Tufton was asked on Monday during a Jamaica House press conference about the measures that are in place to mitigate such an eventuality. He explained that the physical card is written up and stamped.
Additionally, Tufton explained that the Government has software that was recently unveiled “Which captures, and I am proud to say in real time, the persons who are inoculated, the persons who are vaccinated and so that database can validate if necessary, whether or not someone has a fraudulent card”.
“The card is one thing, it can be verified by the software which is safely kept and can only be accessed by authorised persons,” Tufton explained further.
About nine per cent of the Jamaican population has received at least one dose of a COVID-19 vaccine with the government targeting 65 per cent of the population being fully vaccinated in order to build up some form of herd immunity against the virus.
Meanwhile, cases of, or attempts at fraud in the vaccine process have been uncovered in several countries.
Earlier this month, a California-based doctor was accused of selling fake COVID immunization pellets and vaccine cards according to reports in the United States media. The US Department of Justice brought the charges.
The doctor, Juli Mazi, of Napa, was arrested and charged with wire fraud and false statements related to healthcare, according to a criminal complaint.
Mazi, a homeopathic doctor, allegedly told patients that her homeoprophylaxis immunization pellets contained "a very minute amount" of the Covid-19 virus and that by taking them they would develop a "full lifelong immunity," the Justice Department said in a press release.

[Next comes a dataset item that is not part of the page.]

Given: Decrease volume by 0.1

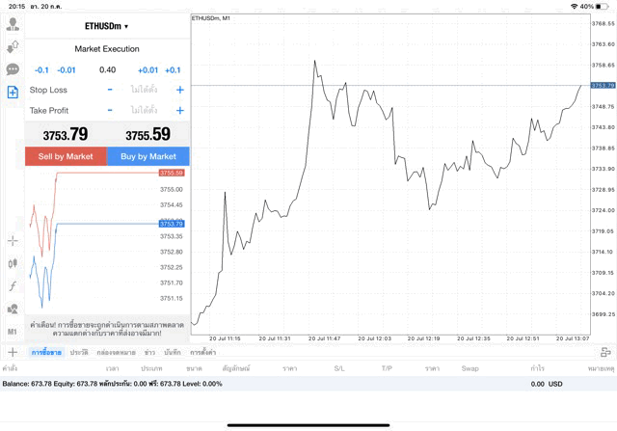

And according to media reports out of India in July, thousands of people were duped by an “elaborate wide-ranging scam selling fake coronavirus vaccines, with doctors and medical workers among those arrested for their involvement.
At least 12 fake vaccination drives were reportedly held in, or near the financial hub of Mumbai, in the country's western Maharashtra state.
The scammers reportedly used saline water which they injected into people's arms. About 2,500 people were given the fake shots.